My main gripe here is how plot-driven everything is — or more specifically how plot-driven everything feels. Grey and Palmiotti start two gears spinning early in the issue, and they mesh beautifully when the finally come together, but there’s something about how it happens that feels particularly choreographed. I can’t fault a comic book for having exciting twists and crazy coincidences, but when that means dropping the tight focus on the characters that had me so excited about this title in the first place, I start to wonder if it’s any kind of trade-off.
That said, this issue does have a few moments where the characters shine in spite of the whirring plot mechanics going on around them. Peter rightly highlighted Hex’s potentially ambiguous decision to go through with the boat-sinking plan, so I’ll instead focus on Arkham’s impromptu therapy session with his fellow inmate. We pick up the scene mid-session, after Arkham has angered a hulking prisoner by suggesting something about his mother. Of course Arkham’s mouth gets him into the situation, but then again, it also helps get him out. The fact that he started the conversation tells us that he helped the prisoner for the sake of helping him, but check out Arkham’s expression in this panel:
If helping the prisoner was his first priority, saving his neck must have been a damn close second. Ah, Freudian psycho-analysis, the cause of — and solution to — all of life’s problems.
You’re also right to point out the expressiveness of Moritat’s faces. Both Arkham’s expression here, and the image you included of Hex tell their own little stories. He also litters the issue with fun details, like this one, of Hex picking at his teeth through his cheek-hole.
Cinnamon’s totally unfounded faith in Arkham’s ability to take care of himself made me chuckle.
Outside of those moments, this issue felt more like a series of bullet points than a story. I have total faith in Grey and Palmiotti that this is setting up something awesome, but the fact that this issue was mostly putting pieces in place was a little obvious at times. I think you’re right, Peter, both about the importance of Hex having Hawkes’ amulet and the fact that Nighthawk and Cinnamon will show up to prevent the explosion. Some might call that predictable, but if it’s playing into a hand Hex set-up, it makes perfect sense. I’m also excited enough to see how it plays out that having a vague idea of what might come doesn’t bother me at all. I’m definitely pumped for the next issue.

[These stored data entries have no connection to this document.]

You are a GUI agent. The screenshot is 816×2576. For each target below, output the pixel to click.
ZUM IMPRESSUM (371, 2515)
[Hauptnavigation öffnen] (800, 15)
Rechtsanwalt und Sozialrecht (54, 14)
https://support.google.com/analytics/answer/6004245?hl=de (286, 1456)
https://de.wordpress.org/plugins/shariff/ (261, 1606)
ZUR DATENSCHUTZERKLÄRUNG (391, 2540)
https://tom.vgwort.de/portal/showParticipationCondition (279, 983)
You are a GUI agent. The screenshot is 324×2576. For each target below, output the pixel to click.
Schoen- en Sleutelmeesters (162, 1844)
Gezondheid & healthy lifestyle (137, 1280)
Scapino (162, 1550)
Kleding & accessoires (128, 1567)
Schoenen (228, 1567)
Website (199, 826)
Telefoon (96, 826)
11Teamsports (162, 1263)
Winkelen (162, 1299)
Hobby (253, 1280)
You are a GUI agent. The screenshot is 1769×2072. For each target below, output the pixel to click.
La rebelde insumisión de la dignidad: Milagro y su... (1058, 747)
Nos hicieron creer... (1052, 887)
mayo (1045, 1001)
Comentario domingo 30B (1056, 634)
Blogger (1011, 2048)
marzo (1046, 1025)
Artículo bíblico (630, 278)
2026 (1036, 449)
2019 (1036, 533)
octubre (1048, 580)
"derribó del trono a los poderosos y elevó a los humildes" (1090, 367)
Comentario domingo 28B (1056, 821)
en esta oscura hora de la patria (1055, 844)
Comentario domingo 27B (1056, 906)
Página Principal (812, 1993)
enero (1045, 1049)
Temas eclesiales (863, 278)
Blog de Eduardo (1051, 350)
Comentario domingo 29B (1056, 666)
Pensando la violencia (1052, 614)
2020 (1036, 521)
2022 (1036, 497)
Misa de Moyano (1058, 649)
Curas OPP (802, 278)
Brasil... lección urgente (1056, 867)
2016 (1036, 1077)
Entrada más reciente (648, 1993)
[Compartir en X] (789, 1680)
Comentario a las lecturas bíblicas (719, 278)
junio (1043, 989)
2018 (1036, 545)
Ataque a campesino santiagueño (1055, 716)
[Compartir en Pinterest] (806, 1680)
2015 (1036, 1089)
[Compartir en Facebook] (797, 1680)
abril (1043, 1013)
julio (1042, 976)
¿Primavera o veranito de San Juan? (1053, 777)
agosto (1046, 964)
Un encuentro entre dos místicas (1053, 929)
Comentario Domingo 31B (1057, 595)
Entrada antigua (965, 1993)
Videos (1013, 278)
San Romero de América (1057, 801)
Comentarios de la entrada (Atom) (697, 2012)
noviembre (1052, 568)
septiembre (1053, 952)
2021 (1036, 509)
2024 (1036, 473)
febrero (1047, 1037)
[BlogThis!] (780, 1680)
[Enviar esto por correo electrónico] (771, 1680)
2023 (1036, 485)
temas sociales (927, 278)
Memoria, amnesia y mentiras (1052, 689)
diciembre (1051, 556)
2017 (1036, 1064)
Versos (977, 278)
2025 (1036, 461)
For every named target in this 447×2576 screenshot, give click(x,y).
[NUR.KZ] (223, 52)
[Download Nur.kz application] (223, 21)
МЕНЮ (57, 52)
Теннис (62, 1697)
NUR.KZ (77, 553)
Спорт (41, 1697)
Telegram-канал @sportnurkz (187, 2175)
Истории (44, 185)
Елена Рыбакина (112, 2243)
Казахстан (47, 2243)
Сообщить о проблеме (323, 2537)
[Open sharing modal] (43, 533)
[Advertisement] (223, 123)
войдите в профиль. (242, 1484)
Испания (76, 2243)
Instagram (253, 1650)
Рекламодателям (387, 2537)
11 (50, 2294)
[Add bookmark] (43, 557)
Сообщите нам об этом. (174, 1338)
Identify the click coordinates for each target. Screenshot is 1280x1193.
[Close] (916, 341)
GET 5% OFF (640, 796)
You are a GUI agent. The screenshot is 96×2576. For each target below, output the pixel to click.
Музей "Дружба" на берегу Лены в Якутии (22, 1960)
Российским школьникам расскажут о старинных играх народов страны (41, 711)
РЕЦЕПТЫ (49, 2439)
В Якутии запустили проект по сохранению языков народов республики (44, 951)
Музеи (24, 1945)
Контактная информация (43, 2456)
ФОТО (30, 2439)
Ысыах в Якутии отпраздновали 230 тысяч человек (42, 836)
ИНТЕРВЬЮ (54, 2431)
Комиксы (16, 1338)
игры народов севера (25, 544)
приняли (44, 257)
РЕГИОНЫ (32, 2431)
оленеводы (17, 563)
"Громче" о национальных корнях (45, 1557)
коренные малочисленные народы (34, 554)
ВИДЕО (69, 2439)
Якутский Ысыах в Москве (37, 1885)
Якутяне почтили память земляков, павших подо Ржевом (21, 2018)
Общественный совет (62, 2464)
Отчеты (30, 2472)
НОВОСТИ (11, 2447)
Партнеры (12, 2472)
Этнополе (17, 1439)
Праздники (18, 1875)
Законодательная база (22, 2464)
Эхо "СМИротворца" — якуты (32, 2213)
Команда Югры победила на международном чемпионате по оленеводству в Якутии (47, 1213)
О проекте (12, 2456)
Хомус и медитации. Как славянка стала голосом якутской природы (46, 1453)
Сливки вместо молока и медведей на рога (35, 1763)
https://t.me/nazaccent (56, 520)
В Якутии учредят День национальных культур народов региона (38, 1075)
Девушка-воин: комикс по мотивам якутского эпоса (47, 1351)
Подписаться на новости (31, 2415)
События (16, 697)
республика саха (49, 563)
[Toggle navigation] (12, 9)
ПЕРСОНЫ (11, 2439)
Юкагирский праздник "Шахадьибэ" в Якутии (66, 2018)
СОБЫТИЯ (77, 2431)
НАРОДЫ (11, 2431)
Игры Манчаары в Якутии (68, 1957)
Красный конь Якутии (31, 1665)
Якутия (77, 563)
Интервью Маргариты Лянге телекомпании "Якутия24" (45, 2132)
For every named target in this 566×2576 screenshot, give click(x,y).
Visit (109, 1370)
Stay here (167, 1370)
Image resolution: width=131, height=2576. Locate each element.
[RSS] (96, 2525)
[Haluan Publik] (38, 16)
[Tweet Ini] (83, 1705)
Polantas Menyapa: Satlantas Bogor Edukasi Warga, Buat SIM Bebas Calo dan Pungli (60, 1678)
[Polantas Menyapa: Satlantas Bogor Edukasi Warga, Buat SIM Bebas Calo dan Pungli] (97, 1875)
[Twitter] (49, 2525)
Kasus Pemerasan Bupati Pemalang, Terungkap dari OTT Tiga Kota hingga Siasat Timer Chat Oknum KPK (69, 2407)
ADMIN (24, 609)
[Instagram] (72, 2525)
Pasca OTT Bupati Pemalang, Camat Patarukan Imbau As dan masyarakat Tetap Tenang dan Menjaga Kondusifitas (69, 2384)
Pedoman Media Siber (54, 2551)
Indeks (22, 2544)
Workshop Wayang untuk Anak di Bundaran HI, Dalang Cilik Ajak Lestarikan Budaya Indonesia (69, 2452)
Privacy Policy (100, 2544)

Part two in the Nighthawk and Cinnamon origin story was fun, but I really hope we get to see how they partnered up in the first place. I’m not as much of a DC mythology buff as you, Peter, so I don’t even know if I fully understand what it means that these are earlier incarnations of Hawkman and Hawkgirl. Am I missing something important about those characters if I don’t get that? It feels like I’m still getting to know these characters, but I wonder if I would already know them if I knew more about Hawkman/girl.
At any rate, this title continues to be fun, which is really what I came to it for. I look forward to Arkham and Hex bouncing each other once again in the next issue, as well as seeing how they get out of this particular pickle. I’m also kind of curious how they’ll wrap things up in New Orleans in time to get back to Gotham to tie-in to the Night of the Owls. My money is on a semi-unrelated one-off, but maybe Grey and Palmiotti have something else up their sleeve. Either way, next issue promises to be a pretty good time.